--- Start of RECORDS PROVIDED ---
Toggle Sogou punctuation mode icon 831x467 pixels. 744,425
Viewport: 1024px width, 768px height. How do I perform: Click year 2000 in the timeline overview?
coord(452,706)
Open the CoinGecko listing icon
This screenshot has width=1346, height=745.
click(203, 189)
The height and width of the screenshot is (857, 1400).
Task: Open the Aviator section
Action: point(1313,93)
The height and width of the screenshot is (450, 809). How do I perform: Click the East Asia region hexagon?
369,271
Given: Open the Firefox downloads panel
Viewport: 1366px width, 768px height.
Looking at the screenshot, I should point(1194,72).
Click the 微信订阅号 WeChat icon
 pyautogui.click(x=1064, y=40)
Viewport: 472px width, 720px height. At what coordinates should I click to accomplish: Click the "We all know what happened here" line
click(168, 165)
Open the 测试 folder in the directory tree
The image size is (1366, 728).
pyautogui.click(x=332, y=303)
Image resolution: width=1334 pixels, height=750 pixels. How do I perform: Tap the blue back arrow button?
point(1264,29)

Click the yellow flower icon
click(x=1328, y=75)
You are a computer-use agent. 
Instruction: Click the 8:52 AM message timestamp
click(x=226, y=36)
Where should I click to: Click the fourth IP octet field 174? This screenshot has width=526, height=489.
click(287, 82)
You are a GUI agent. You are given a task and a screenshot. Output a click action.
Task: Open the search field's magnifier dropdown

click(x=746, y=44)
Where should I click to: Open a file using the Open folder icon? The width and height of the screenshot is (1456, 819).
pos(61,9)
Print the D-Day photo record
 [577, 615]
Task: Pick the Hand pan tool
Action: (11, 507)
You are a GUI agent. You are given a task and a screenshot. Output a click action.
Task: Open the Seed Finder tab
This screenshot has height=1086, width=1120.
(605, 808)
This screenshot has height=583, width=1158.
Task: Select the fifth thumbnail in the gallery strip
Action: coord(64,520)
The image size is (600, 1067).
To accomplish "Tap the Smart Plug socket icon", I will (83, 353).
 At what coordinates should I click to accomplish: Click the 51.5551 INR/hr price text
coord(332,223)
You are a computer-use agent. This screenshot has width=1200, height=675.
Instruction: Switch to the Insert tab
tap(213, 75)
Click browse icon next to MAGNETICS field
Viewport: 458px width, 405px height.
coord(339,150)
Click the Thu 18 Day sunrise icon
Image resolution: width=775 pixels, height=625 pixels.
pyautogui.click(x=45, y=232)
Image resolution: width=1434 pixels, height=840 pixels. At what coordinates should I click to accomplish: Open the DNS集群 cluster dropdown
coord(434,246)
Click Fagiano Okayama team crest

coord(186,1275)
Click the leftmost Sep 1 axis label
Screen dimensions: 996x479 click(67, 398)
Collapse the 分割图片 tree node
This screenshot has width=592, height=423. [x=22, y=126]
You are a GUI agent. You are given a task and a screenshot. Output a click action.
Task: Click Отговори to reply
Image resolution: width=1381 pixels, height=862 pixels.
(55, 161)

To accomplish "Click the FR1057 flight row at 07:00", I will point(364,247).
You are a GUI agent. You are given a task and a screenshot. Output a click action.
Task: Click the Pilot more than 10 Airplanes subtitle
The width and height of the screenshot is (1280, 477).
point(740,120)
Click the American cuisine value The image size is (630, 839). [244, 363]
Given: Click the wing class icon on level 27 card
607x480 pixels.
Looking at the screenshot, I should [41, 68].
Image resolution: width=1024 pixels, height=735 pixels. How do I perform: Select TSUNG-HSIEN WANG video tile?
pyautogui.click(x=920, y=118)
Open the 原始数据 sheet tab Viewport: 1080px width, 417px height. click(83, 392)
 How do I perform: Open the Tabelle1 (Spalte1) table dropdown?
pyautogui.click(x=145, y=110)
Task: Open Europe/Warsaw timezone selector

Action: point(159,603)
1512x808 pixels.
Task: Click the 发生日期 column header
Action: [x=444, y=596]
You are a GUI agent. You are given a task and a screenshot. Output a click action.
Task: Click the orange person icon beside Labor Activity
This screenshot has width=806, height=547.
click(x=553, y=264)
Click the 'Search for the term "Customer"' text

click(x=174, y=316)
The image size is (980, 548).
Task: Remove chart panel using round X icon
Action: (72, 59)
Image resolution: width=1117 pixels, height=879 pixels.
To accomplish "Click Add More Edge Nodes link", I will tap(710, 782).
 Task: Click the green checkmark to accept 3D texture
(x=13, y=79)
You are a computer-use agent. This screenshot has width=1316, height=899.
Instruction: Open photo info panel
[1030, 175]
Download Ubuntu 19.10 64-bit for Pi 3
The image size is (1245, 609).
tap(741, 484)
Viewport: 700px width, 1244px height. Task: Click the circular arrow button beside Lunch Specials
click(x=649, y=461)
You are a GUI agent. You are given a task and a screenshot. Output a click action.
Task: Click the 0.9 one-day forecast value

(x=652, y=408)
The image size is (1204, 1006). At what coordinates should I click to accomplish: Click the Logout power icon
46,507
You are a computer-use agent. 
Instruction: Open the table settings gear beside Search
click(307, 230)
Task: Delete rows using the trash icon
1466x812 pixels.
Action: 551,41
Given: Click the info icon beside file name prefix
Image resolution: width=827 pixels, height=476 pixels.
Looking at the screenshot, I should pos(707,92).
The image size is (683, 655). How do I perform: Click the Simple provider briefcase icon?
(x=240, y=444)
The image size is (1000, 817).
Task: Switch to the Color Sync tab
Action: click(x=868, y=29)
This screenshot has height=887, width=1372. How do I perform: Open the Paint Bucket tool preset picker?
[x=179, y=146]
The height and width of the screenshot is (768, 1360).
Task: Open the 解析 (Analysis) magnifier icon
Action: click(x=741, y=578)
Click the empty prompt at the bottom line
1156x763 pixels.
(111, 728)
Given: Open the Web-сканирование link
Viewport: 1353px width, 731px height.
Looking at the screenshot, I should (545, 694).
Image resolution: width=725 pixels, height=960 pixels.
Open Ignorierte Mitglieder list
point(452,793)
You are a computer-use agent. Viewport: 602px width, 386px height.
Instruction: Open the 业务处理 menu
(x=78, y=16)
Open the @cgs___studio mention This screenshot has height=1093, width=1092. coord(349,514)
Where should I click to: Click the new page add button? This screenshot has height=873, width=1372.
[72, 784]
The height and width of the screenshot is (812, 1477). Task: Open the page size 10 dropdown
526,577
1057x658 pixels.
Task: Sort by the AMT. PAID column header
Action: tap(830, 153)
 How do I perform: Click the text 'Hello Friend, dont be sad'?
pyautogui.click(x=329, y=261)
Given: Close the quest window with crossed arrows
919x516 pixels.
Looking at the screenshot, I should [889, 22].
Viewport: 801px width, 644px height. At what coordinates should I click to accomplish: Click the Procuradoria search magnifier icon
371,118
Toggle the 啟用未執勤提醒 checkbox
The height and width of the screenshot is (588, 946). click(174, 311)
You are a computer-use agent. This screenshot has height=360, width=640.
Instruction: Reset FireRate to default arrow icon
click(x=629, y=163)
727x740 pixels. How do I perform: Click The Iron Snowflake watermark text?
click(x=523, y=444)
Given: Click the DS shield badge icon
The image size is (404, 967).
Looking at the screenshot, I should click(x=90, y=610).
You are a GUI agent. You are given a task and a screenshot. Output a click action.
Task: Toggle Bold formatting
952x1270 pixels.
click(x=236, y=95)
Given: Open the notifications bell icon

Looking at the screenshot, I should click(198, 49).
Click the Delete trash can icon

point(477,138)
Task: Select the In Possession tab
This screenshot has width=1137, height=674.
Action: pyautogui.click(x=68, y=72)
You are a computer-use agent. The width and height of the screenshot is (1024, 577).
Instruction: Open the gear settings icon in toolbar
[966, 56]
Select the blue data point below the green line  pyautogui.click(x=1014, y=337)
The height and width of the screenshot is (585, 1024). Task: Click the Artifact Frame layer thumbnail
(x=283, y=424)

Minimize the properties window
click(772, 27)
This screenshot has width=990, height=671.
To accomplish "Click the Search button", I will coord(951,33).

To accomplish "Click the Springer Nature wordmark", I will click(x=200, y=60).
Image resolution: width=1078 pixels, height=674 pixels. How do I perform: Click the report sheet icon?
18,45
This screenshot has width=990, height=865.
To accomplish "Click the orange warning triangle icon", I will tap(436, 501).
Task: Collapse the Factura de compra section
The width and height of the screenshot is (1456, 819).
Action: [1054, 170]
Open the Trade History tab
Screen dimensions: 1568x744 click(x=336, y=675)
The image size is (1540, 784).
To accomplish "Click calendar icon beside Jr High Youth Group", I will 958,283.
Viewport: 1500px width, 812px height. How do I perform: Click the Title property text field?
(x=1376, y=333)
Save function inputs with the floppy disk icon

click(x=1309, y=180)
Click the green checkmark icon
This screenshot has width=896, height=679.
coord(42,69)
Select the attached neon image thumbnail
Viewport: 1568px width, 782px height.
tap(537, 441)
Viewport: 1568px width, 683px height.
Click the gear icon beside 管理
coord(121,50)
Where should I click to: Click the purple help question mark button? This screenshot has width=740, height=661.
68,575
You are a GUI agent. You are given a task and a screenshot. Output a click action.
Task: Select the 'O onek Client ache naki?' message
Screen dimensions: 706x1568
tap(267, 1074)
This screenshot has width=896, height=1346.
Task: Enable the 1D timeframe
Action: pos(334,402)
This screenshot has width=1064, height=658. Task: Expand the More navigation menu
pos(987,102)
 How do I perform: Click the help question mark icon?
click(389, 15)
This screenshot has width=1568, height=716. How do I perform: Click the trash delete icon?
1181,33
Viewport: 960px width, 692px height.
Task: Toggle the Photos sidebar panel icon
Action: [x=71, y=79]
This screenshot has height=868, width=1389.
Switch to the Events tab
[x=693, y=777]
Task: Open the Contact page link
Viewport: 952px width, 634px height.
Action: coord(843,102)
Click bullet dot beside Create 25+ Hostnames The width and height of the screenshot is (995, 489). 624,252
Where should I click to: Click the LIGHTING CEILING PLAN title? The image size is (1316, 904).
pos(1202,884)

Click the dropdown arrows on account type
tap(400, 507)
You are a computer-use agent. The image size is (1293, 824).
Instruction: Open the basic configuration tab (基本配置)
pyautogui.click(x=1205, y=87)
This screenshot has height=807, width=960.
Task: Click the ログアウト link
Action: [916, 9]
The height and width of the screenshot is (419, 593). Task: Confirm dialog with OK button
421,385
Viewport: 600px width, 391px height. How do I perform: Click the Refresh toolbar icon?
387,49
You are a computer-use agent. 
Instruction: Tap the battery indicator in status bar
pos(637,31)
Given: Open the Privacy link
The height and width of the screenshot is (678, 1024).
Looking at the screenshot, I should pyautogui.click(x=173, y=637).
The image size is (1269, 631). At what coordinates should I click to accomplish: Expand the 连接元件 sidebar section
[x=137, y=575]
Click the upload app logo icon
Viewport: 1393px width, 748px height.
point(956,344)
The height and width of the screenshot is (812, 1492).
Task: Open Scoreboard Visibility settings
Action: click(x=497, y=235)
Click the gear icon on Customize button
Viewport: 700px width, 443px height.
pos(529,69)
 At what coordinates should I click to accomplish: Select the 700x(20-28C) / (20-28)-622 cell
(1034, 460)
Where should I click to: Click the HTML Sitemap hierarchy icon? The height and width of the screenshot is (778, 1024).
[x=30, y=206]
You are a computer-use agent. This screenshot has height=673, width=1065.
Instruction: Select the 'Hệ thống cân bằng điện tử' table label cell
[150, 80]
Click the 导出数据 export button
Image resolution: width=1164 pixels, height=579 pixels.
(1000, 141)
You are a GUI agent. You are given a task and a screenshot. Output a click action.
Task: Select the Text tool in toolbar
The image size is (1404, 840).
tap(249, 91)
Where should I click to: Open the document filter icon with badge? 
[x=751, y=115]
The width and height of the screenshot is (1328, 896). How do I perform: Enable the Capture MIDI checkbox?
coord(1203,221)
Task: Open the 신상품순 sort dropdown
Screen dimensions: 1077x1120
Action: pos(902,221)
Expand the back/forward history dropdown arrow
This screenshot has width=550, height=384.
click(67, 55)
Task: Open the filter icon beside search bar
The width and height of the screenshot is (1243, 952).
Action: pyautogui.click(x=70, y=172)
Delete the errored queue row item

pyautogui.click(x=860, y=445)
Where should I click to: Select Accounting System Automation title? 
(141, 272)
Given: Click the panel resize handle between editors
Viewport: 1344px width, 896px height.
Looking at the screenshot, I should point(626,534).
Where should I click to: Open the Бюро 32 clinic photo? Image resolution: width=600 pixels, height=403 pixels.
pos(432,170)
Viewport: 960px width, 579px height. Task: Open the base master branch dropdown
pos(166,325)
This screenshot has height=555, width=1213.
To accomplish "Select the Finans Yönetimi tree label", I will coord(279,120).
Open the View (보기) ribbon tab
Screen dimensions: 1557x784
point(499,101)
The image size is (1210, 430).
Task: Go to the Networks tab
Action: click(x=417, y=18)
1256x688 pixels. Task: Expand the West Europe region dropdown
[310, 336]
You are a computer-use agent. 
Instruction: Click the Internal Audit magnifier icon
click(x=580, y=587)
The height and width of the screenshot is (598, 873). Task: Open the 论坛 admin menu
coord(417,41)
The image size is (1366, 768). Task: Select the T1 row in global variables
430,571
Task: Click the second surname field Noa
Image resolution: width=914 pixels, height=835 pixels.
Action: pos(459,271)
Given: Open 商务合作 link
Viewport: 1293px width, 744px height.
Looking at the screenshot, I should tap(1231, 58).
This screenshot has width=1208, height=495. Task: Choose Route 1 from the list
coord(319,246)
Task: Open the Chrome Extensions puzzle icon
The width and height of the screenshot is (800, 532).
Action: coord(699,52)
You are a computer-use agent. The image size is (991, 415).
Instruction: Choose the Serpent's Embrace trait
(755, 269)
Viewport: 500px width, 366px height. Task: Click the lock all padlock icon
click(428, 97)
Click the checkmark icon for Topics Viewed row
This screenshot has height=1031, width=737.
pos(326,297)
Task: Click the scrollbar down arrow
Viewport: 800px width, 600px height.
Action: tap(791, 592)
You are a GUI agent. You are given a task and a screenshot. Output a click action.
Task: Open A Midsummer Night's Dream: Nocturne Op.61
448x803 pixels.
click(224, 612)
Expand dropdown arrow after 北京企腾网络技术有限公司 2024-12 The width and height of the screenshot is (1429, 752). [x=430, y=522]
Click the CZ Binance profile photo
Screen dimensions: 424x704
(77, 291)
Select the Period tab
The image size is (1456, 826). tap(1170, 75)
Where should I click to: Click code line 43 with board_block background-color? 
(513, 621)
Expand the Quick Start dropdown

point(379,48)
--- End of RECORDS PROVIDED ---
• GOAL
Render the data, from its first line up to and including the line with "will (83, 353).", as a Markdown table with the columns Row and Line, numbering each row and leaving out blank lines.

• TASK OUTPUT
| Row | Line |
|---|---|
| 1 | Toggle Sogou punctuation mode icon 831x467 pixels. 744,425 |
| 2 | Viewport: 1024px width, 768px height. How do I perform: Click year 2000 in the timeline overview? |
| 3 | coord(452,706) |
| 4 | Open the CoinGecko listing icon |
| 5 | This screenshot has width=1346, height=745. |
| 6 | click(203, 189) |
| 7 | The height and width of the screenshot is (857, 1400). |
| 8 | Task: Open the Aviator section |
| 9 | Action: point(1313,93) |
| 10 | The height and width of the screenshot is (450, 809). How do I perform: Click the East Asia region hexagon? |
| 11 | 369,271 |
| 12 | Given: Open the Firefox downloads panel |
| 13 | Viewport: 1366px width, 768px height. |
| 14 | Looking at the screenshot, I should point(1194,72). |
| 15 | Click the 微信订阅号 WeChat icon |
| 16 |  pyautogui.click(x=1064, y=40) |
| 17 | Viewport: 472px width, 720px height. At what coordinates should I click to accomplish: Click the "We all know what happened here" line |
| 18 | click(168, 165) |
| 19 | Open the 测试 folder in the directory tree |
| 20 | The image size is (1366, 728). |
| 21 | pyautogui.click(x=332, y=303) |
| 22 | Image resolution: width=1334 pixels, height=750 pixels. How do I perform: Tap the blue back arrow button? |
| 23 | point(1264,29) |
| 24 | Click the yellow flower icon |
| 25 | click(x=1328, y=75) |
| 26 | You are a computer-use agent.  |
| 27 | Instruction: Click the 8:52 AM message timestamp |
| 28 | click(x=226, y=36) |
| 29 | Where should I click to: Click the fourth IP octet field 174? This screenshot has width=526, height=489. |
| 30 | click(287, 82) |
| 31 | You are a GUI agent. You are given a task and a screenshot. Output a click action. |
| 32 | Task: Open the search field's magnifier dropdown |
| 33 | click(x=746, y=44) |
| 34 | Where should I click to: Open a file using the Open folder icon? The width and height of the screenshot is (1456, 819). |
| 35 | pos(61,9) |
| 36 | Print the D-Day photo record |
| 37 |  [577, 615] |
| 38 | Task: Pick the Hand pan tool |
| 39 | Action: (11, 507) |
| 40 | You are a GUI agent. You are given a task and a screenshot. Output a click action. |
| 41 | Task: Open the Seed Finder tab |
| 42 | This screenshot has height=1086, width=1120. |
| 43 | (605, 808) |
| 44 | This screenshot has height=583, width=1158. |
| 45 | Task: Select the fifth thumbnail in the gallery strip |
| 46 | Action: coord(64,520) |
| 47 | The image size is (600, 1067). |
| 48 | To accomplish "Tap the Smart Plug socket icon", I will (83, 353). |